Kota Bima, Kahaba.- Sebagian warga di Kelurahan Ntobo, Kecamatan Raba, Kota Bima, Nusa Tenggara Barat (NTB), melaksanakan shalat Idul Fitri 1446 Hijriah lebih awal pada Sabtu, 29 Maret 2025. Perayaan Lebaran ini dilakukan sebelum pemerintah menetapkan Idul Fitri yang diperkirakan jatuh pada Senin, 31 Maret 2025.

Shalat Id digelar di Lapangan Pondok Pesantren (Ponpes) Darul Ulumi Wal Amal, Kelurahan Ntobo, Kecamatan Raba. Shalat Id dimulai sekitar pukul 07.30 WITA, dipimpin oleh Imam M Sidik.
Usai pelaksanaan shalat dua rakaat, jamaah mendengarkan khutbah yang disampaikan oleh Tayeb. Dalam ceramahnya, ia menekankan pentingnya merayakan Hari Raya dengan kesederhanaan serta menjaga nilai-nilai keimanan dan ketakwaan setelah sebulan penuh menjalankan ibadah puasa.
“Kita telah berhasil melawan hawa nafsu selama sebulan penuh. Kini saatnya kita merayakan kemenangan ini dengan penuh kegembiraan dan kesederhanaan,” ujar Tayeb.
Ia juga mengajak jamaah untuk tetap menjaga ibadah wajib, meningkatkan ketakwaan, serta memperbanyak sedekah bagi mereka yang membutuhkan.
Setelah seluruh rangkaian shalat Id selesai sekitar pukul 09.30 Wita, jamaah kemudian berjabat tangan dan melanjutkan ramah tamah di kediaman Pengasuh Ponpes Darul Ulumi Wal Amal, Afandi Bin Ibrahim Al Maqbul atau yang akrab disapa Tuan Guru Aji Fandi.
Salah seorang jamaah, Iksan (40), mengungkapkan bahwa ia dan keluarganya menjalankan shalat Id lebih awal karena telah memulai puasa Ramadan lebih dulu, yaitu pada 27 Februari 2025. Keputusan tersebut diambil berdasarkan petunjuk dan arahan dari Tuan Guru Aji Fandi.

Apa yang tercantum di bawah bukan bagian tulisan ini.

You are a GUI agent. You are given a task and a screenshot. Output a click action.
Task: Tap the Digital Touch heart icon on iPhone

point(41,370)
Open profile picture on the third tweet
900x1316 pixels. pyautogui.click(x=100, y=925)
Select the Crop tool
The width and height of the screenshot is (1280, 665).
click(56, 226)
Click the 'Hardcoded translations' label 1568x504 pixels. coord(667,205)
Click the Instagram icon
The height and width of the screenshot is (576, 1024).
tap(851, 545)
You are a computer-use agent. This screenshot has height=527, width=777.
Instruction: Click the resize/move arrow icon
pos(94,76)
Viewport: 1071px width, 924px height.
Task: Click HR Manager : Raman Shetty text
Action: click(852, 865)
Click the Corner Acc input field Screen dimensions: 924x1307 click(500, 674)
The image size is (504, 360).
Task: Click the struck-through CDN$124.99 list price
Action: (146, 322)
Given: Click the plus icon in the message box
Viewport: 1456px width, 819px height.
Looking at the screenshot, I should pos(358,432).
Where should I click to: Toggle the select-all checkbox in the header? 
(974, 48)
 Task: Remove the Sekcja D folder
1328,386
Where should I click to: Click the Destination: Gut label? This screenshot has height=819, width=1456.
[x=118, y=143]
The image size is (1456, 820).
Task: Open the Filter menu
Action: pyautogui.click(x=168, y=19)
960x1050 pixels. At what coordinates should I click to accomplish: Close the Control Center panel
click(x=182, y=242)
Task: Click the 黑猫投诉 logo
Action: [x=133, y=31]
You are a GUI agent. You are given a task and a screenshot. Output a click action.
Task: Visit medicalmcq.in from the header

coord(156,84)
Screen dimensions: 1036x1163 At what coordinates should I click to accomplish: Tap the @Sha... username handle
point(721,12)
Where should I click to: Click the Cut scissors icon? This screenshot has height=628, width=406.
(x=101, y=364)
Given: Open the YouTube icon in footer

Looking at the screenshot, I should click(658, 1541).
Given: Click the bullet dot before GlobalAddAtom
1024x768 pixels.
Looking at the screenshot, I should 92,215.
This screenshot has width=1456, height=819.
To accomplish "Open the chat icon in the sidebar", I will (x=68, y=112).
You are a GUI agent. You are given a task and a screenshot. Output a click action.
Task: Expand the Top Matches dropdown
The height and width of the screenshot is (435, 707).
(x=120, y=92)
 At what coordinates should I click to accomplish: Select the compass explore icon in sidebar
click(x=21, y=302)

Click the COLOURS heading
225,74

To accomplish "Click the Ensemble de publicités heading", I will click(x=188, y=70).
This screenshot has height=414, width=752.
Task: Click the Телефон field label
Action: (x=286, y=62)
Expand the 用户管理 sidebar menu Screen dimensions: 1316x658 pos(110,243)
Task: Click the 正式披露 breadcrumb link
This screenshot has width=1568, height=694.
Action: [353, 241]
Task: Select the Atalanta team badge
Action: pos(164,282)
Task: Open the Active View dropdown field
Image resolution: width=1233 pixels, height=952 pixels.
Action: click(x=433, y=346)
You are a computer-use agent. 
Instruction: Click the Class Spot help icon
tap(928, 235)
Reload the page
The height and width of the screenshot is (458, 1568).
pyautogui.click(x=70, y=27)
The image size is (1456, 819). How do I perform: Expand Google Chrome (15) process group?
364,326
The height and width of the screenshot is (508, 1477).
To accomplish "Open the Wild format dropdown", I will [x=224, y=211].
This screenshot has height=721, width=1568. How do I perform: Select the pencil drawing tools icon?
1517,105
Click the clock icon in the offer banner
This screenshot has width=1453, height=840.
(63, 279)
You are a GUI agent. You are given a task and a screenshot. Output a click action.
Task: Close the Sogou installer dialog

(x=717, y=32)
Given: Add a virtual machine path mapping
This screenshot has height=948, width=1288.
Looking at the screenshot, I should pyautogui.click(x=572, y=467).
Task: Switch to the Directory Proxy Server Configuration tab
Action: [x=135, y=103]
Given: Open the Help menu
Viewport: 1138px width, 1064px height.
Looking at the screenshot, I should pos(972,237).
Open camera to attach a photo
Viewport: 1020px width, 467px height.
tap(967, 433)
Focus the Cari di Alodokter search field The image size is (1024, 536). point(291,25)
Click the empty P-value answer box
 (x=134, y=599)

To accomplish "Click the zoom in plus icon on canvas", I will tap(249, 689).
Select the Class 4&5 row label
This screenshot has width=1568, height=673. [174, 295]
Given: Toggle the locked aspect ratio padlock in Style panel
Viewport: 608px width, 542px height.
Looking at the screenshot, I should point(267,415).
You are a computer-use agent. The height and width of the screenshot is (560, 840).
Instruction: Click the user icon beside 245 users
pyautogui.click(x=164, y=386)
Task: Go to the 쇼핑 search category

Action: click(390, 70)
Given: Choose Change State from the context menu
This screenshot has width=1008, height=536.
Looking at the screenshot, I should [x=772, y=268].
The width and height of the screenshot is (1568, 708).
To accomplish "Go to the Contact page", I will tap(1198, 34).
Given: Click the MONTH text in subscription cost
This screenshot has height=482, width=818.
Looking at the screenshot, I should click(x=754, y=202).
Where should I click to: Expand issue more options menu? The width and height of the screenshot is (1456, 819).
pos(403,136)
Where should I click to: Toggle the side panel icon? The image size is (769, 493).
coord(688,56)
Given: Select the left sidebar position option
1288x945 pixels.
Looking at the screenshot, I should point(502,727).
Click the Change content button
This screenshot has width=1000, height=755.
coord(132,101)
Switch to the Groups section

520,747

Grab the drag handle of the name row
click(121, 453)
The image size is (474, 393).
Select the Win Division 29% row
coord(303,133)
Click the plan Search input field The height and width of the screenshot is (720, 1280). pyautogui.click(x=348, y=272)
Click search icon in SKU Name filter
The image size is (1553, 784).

“Sejak zaman kakek dan nenek saya, kami selalu mengikuti jadwal puasa dan shalat Id yang ditetapkan oleh Tuan Guru,” ujarnya.
Ia menambahkan bahwa jamaah yang melaksanakan shalat Id lebih awal sebagian besar merupakan warga Kelurahan Ntobo, santri Ponpes Darul Ulumi Wal Amal, serta murid-murid Tuan Guru Aji Fandi yang tersebar di berbagai wilayah di Kabupaten dan Kota Bima.
Sementara itu, Abdul Latif (55), warga Kelurahan Rite, Kecamatan Raba, menjelaskan bahwa perbedaan penentuan awal Ramadan dan Idul Fitri antara jamaah mereka dan pemerintah sudah menjadi hal yang biasa setiap tahun.
“Kami menentukan waktu shalat Id berdasarkan perhitungan hilal yang dilakukan Tuan Guru. Ini bukan hanya untuk Idul Fitri, tetapi juga untuk puasa Ramadan dan Idul Adha,” jelasnya.
Menurutnya, perbedaan ini tidak pernah menjadi persoalan di kalangan masyarakat, karena sudah berlangsung sejak lama dan tetap berjalan harmonis.